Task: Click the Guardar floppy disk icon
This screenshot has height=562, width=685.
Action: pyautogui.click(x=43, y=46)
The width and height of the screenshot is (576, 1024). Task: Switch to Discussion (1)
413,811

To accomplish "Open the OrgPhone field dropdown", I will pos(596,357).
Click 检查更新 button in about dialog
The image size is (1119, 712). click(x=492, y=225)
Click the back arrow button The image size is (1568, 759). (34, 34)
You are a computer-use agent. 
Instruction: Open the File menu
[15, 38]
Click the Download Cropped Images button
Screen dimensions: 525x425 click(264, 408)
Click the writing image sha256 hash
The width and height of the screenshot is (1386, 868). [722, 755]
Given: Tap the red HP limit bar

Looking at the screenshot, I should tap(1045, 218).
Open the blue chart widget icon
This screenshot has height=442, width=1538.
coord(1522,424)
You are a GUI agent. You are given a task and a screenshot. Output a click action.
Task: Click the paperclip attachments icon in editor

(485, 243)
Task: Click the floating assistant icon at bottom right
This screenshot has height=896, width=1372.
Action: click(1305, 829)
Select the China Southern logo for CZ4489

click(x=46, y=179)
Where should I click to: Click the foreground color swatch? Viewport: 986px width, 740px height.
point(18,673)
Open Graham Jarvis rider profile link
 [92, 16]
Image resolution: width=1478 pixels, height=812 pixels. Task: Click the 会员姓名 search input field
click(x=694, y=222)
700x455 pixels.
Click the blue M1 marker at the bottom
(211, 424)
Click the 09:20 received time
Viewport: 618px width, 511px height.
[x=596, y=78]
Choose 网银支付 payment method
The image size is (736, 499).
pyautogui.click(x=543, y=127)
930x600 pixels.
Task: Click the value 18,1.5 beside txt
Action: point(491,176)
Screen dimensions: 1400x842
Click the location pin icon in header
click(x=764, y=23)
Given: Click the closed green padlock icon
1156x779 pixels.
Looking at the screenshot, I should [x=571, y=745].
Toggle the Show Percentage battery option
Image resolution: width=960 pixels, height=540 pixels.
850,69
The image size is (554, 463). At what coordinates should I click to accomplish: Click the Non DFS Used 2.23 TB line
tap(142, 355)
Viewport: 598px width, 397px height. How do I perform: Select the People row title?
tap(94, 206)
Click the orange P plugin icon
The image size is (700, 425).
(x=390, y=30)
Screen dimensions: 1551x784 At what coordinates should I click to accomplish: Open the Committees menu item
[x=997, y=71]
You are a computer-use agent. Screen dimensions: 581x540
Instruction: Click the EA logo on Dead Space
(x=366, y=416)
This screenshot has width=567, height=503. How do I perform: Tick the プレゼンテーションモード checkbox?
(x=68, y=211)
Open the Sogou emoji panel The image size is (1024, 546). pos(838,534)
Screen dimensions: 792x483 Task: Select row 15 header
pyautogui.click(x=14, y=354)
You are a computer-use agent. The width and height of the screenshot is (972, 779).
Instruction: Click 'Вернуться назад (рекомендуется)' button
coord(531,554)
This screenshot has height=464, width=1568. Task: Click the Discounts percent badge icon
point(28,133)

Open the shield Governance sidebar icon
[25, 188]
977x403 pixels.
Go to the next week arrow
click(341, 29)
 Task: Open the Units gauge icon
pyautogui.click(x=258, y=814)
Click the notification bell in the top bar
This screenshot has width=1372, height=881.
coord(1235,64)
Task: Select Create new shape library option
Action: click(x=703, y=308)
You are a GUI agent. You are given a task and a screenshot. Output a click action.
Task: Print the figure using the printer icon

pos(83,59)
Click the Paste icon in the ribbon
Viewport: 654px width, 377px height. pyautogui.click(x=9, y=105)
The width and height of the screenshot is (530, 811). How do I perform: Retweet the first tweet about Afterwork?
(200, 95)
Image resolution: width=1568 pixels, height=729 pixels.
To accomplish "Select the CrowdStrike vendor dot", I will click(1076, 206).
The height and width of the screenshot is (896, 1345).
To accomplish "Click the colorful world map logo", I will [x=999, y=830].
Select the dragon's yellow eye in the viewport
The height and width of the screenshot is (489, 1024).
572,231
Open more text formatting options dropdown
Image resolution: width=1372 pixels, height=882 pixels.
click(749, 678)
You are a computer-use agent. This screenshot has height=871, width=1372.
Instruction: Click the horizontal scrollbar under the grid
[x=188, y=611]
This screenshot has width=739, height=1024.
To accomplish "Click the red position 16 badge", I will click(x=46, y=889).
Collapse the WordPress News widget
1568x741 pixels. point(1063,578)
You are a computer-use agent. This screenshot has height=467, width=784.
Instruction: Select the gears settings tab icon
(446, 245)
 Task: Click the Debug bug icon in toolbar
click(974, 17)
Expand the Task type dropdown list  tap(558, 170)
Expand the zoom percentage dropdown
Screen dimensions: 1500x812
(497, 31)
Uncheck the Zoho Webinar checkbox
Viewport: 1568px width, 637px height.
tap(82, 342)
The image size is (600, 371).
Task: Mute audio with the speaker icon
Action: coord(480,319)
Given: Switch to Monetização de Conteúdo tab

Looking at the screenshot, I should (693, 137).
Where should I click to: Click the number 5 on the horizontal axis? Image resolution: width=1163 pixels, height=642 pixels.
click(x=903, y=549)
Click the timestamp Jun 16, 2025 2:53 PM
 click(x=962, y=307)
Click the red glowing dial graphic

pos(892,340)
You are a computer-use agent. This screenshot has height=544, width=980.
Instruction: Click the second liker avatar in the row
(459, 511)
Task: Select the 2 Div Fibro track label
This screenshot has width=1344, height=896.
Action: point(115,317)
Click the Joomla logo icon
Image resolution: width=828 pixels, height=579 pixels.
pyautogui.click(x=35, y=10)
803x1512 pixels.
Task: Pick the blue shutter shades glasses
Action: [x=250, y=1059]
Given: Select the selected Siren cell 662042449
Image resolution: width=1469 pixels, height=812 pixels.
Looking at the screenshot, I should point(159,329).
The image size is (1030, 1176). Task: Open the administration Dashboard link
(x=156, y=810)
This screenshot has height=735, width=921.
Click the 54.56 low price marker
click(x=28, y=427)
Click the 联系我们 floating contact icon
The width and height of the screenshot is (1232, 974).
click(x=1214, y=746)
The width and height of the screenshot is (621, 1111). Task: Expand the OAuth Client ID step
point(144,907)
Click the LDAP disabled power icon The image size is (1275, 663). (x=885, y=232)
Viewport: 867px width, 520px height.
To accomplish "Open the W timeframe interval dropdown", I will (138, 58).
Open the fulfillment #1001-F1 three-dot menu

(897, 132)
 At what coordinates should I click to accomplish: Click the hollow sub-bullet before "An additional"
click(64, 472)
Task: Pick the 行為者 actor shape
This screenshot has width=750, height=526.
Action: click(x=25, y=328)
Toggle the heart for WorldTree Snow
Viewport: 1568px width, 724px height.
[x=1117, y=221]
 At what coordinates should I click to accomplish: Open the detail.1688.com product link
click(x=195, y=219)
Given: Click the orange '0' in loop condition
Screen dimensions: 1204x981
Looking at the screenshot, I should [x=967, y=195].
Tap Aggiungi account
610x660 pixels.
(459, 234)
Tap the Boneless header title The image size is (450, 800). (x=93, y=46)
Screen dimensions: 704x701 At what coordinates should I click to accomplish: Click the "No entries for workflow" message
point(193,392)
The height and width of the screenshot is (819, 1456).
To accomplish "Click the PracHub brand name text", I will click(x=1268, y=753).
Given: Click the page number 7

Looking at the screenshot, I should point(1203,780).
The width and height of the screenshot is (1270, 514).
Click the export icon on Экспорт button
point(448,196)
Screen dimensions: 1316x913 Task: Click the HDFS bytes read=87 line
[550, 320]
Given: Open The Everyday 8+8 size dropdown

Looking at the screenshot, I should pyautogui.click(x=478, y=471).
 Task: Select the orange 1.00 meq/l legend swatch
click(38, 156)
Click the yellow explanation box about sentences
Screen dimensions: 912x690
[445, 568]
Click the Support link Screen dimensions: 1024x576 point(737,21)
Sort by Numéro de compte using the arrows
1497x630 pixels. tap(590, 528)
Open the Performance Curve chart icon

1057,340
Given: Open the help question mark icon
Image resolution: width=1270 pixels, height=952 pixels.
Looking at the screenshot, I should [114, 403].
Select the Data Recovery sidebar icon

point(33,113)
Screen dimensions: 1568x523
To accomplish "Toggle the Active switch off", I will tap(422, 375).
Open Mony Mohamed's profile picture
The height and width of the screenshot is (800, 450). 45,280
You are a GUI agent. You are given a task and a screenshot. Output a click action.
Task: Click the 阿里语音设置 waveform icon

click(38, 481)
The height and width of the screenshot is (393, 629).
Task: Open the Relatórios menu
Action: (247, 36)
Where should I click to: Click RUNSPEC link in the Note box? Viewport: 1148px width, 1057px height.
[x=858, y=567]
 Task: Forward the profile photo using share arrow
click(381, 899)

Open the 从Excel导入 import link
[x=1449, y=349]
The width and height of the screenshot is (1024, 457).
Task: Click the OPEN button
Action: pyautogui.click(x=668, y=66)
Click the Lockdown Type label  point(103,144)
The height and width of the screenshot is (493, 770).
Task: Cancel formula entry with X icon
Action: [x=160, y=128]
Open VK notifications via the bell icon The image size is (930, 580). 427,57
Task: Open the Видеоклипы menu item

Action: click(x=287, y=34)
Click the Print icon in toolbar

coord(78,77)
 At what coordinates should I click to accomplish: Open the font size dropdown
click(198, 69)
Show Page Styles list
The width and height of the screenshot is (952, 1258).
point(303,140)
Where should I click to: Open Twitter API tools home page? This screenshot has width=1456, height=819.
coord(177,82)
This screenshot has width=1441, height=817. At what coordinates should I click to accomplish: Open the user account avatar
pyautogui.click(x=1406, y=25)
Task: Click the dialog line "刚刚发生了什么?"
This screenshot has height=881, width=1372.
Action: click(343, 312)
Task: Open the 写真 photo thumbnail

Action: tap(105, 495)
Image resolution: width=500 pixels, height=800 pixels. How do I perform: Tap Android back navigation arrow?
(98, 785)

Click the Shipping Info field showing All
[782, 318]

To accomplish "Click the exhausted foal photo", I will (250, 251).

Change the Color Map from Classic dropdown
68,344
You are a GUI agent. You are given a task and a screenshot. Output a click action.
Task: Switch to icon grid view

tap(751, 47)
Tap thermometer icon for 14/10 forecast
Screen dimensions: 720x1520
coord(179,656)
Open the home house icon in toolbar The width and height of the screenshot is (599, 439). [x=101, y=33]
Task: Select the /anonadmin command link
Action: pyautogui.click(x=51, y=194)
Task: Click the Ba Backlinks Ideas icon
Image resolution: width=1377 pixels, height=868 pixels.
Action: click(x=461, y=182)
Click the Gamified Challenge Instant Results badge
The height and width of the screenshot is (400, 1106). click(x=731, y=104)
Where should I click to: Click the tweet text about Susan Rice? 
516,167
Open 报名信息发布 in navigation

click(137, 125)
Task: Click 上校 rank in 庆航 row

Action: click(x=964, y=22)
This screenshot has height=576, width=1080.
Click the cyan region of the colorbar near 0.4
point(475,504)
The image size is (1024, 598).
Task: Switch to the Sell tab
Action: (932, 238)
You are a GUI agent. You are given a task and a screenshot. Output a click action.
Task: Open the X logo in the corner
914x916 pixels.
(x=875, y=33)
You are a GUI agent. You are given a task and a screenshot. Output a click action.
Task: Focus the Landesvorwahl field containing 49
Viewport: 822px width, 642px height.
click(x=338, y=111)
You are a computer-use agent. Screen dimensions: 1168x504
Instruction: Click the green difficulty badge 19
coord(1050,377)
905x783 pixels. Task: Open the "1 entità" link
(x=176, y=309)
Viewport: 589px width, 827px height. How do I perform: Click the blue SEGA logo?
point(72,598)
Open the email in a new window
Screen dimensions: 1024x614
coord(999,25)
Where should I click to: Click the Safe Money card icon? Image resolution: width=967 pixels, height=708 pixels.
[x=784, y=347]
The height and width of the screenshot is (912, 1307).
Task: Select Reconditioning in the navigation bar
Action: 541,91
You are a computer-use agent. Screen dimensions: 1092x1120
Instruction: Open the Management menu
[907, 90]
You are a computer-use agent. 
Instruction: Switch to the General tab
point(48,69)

===

SET TASK = Rename "Screen dimensions" to "Display size" and reproduce only the lines from the line with "Click the yellow" up to and including the line with "coord(177,82)". Leave every other part of those lines unchanged.

SOLUTION TO THIS EXERCISE =
Click the yellow explanation box about sentences
Display size: 912x690
[445, 568]
Click the Support link Display size: 1024x576 point(737,21)
Sort by Numéro de compte using the arrows
1497x630 pixels. tap(590, 528)
Open the Performance Curve chart icon

1057,340
Given: Open the help question mark icon
Image resolution: width=1270 pixels, height=952 pixels.
Looking at the screenshot, I should [114, 403].
Select the Data Recovery sidebar icon

point(33,113)
Display size: 1568x523
To accomplish "Toggle the Active switch off", I will tap(422, 375).
Open Mony Mohamed's profile picture
The height and width of the screenshot is (800, 450). 45,280
You are a GUI agent. You are given a task and a screenshot. Output a click action.
Task: Click the 阿里语音设置 waveform icon

click(38, 481)
The height and width of the screenshot is (393, 629).
Task: Open the Relatórios menu
Action: (247, 36)
Where should I click to: Click RUNSPEC link in the Note box? Viewport: 1148px width, 1057px height.
[x=858, y=567]
 Task: Forward the profile photo using share arrow
click(381, 899)

Open the 从Excel导入 import link
[x=1449, y=349]
The width and height of the screenshot is (1024, 457).
Task: Click the OPEN button
Action: pyautogui.click(x=668, y=66)
Click the Lockdown Type label  point(103,144)
The height and width of the screenshot is (493, 770).
Task: Cancel formula entry with X icon
Action: [x=160, y=128]
Open VK notifications via the bell icon The image size is (930, 580). 427,57
Task: Open the Видеоклипы menu item

Action: click(x=287, y=34)
Click the Print icon in toolbar

coord(78,77)
 At what coordinates should I click to accomplish: Open the font size dropdown
click(198, 69)
Show Page Styles list
The width and height of the screenshot is (952, 1258).
point(303,140)
Where should I click to: Open Twitter API tools home page? This screenshot has width=1456, height=819.
coord(177,82)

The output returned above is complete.